_EXERCISE_: Copy out the following records line for line, without changing a single character.

_EXERCISE INPUTS_:
— Start —

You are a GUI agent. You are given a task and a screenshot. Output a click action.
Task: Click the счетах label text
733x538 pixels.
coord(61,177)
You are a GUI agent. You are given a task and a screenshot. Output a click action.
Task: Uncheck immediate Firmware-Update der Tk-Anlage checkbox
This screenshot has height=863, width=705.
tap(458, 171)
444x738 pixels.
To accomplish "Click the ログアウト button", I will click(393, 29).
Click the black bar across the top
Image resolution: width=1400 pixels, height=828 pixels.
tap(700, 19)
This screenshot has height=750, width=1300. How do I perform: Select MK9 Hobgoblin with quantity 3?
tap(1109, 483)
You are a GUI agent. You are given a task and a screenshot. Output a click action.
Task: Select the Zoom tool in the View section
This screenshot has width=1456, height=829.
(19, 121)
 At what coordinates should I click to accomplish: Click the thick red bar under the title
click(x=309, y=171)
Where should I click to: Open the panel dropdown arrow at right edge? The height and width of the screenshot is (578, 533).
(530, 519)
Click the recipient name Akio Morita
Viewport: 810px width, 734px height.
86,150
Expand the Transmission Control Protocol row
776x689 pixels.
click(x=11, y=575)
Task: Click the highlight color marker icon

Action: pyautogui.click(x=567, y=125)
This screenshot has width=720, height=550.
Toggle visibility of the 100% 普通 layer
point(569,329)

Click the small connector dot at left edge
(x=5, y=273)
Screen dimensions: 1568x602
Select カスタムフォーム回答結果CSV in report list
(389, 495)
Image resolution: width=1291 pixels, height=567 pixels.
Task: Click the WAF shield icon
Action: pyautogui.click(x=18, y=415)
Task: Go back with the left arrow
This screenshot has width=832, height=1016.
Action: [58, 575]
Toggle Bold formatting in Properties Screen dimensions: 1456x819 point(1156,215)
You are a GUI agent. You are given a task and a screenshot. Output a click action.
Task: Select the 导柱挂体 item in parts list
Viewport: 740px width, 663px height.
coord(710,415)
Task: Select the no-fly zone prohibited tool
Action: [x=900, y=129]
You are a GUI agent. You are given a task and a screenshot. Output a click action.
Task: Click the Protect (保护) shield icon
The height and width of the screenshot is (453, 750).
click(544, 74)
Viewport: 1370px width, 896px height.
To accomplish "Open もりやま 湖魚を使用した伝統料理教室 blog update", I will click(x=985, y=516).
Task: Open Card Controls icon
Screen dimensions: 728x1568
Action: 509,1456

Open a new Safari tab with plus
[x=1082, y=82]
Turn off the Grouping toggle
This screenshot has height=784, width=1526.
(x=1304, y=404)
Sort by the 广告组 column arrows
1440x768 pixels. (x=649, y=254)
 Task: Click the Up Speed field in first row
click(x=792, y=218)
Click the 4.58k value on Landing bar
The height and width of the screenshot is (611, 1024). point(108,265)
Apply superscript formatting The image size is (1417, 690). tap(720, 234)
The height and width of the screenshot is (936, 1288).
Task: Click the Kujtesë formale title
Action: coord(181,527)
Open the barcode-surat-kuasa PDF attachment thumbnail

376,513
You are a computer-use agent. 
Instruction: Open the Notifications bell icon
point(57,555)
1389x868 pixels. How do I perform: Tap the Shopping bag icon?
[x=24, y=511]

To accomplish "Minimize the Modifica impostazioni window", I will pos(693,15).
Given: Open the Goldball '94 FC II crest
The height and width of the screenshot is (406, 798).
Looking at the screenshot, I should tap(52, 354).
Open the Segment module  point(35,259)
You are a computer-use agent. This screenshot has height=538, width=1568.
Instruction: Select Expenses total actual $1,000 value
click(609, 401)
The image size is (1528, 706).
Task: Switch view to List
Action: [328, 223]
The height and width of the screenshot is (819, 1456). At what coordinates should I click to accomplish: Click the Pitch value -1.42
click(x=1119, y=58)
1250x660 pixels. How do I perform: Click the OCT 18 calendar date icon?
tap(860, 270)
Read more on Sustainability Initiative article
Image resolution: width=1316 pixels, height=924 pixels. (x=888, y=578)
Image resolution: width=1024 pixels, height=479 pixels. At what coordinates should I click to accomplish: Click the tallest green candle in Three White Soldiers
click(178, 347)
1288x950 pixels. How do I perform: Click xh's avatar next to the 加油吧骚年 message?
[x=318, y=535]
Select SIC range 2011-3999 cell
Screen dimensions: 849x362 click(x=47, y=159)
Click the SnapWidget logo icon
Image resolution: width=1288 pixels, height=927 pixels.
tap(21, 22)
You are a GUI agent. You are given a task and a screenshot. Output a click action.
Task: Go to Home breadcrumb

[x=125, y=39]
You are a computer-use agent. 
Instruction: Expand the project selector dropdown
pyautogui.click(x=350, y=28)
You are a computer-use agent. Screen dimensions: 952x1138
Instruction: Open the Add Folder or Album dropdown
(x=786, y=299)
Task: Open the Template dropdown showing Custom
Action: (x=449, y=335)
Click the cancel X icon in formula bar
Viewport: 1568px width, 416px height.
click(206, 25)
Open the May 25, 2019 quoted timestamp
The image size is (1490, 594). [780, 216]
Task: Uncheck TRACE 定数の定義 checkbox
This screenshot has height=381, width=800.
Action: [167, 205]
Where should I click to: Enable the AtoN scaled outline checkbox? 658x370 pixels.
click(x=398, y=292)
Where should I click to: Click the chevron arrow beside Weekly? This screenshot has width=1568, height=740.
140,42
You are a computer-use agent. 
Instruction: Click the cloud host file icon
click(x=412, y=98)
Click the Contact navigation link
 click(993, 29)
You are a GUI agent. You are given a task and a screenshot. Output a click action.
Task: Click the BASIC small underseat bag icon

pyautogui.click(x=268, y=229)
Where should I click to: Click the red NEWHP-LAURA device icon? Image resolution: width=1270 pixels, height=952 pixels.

— End —

_THE REPLY_:
You are a GUI agent. You are given a task and a screenshot. Output a click action.
Task: Click the счетах label text
733x538 pixels.
coord(61,177)
You are a GUI agent. You are given a task and a screenshot. Output a click action.
Task: Uncheck immediate Firmware-Update der Tk-Anlage checkbox
This screenshot has height=863, width=705.
tap(458, 171)
444x738 pixels.
To accomplish "Click the ログアウト button", I will click(393, 29).
Click the black bar across the top
Image resolution: width=1400 pixels, height=828 pixels.
tap(700, 19)
This screenshot has height=750, width=1300. How do I perform: Select MK9 Hobgoblin with quantity 3?
tap(1109, 483)
You are a GUI agent. You are given a task and a screenshot. Output a click action.
Task: Select the Zoom tool in the View section
This screenshot has width=1456, height=829.
(19, 121)
 At what coordinates should I click to accomplish: Click the thick red bar under the title
click(x=309, y=171)
Where should I click to: Open the panel dropdown arrow at right edge? The height and width of the screenshot is (578, 533).
(530, 519)
Click the recipient name Akio Morita
Viewport: 810px width, 734px height.
86,150
Expand the Transmission Control Protocol row
776x689 pixels.
click(x=11, y=575)
Task: Click the highlight color marker icon

Action: pyautogui.click(x=567, y=125)
This screenshot has width=720, height=550.
Toggle visibility of the 100% 普通 layer
point(569,329)

Click the small connector dot at left edge
(x=5, y=273)
Screen dimensions: 1568x602
Select カスタムフォーム回答結果CSV in report list
(389, 495)
Image resolution: width=1291 pixels, height=567 pixels.
Task: Click the WAF shield icon
Action: pyautogui.click(x=18, y=415)
Task: Go back with the left arrow
This screenshot has width=832, height=1016.
Action: [58, 575]
Toggle Bold formatting in Properties Screen dimensions: 1456x819 point(1156,215)
You are a GUI agent. You are given a task and a screenshot. Output a click action.
Task: Select the 导柱挂体 item in parts list
Viewport: 740px width, 663px height.
coord(710,415)
Task: Select the no-fly zone prohibited tool
Action: [x=900, y=129]
You are a GUI agent. You are given a task and a screenshot. Output a click action.
Task: Click the Protect (保护) shield icon
The height and width of the screenshot is (453, 750).
click(544, 74)
Viewport: 1370px width, 896px height.
To accomplish "Open もりやま 湖魚を使用した伝統料理教室 blog update", I will click(x=985, y=516).
Task: Open Card Controls icon
Screen dimensions: 728x1568
Action: 509,1456

Open a new Safari tab with plus
[x=1082, y=82]
Turn off the Grouping toggle
This screenshot has height=784, width=1526.
(x=1304, y=404)
Sort by the 广告组 column arrows
1440x768 pixels. (x=649, y=254)
 Task: Click the Up Speed field in first row
click(x=792, y=218)
Click the 4.58k value on Landing bar
The height and width of the screenshot is (611, 1024). point(108,265)
Apply superscript formatting The image size is (1417, 690). tap(720, 234)
The height and width of the screenshot is (936, 1288).
Task: Click the Kujtesë formale title
Action: coord(181,527)
Open the barcode-surat-kuasa PDF attachment thumbnail

376,513
You are a computer-use agent. 
Instruction: Open the Notifications bell icon
point(57,555)
1389x868 pixels. How do I perform: Tap the Shopping bag icon?
[x=24, y=511]

To accomplish "Minimize the Modifica impostazioni window", I will pos(693,15).
Given: Open the Goldball '94 FC II crest
The height and width of the screenshot is (406, 798).
Looking at the screenshot, I should tap(52, 354).
Open the Segment module  point(35,259)
You are a computer-use agent. This screenshot has height=538, width=1568.
Instruction: Select Expenses total actual $1,000 value
click(609, 401)
The image size is (1528, 706).
Task: Switch view to List
Action: [328, 223]
The height and width of the screenshot is (819, 1456). At what coordinates should I click to accomplish: Click the Pitch value -1.42
click(x=1119, y=58)
1250x660 pixels. How do I perform: Click the OCT 18 calendar date icon?
tap(860, 270)
Read more on Sustainability Initiative article
Image resolution: width=1316 pixels, height=924 pixels. (x=888, y=578)
Image resolution: width=1024 pixels, height=479 pixels. At what coordinates should I click to accomplish: Click the tallest green candle in Three White Soldiers
click(178, 347)
1288x950 pixels. How do I perform: Click xh's avatar next to the 加油吧骚年 message?
[x=318, y=535]
Select SIC range 2011-3999 cell
Screen dimensions: 849x362 click(x=47, y=159)
Click the SnapWidget logo icon
Image resolution: width=1288 pixels, height=927 pixels.
tap(21, 22)
You are a GUI agent. You are given a task and a screenshot. Output a click action.
Task: Go to Home breadcrumb

[x=125, y=39]
You are a computer-use agent. 
Instruction: Expand the project selector dropdown
pyautogui.click(x=350, y=28)
You are a computer-use agent. Screen dimensions: 952x1138
Instruction: Open the Add Folder or Album dropdown
(x=786, y=299)
Task: Open the Template dropdown showing Custom
Action: (x=449, y=335)
Click the cancel X icon in formula bar
Viewport: 1568px width, 416px height.
click(206, 25)
Open the May 25, 2019 quoted timestamp
The image size is (1490, 594). [780, 216]
Task: Uncheck TRACE 定数の定義 checkbox
This screenshot has height=381, width=800.
Action: [167, 205]
Where should I click to: Enable the AtoN scaled outline checkbox? 658x370 pixels.
click(x=398, y=292)
Where should I click to: Click the chevron arrow beside Weekly? This screenshot has width=1568, height=740.
140,42
You are a computer-use agent. 
Instruction: Click the cloud host file icon
click(x=412, y=98)
Click the Contact navigation link
 click(993, 29)
You are a GUI agent. You are given a task and a screenshot. Output a click action.
Task: Click the BASIC small underseat bag icon

pyautogui.click(x=268, y=229)
Where should I click to: Click the red NEWHP-LAURA device icon? Image resolution: width=1270 pixels, height=952 pixels.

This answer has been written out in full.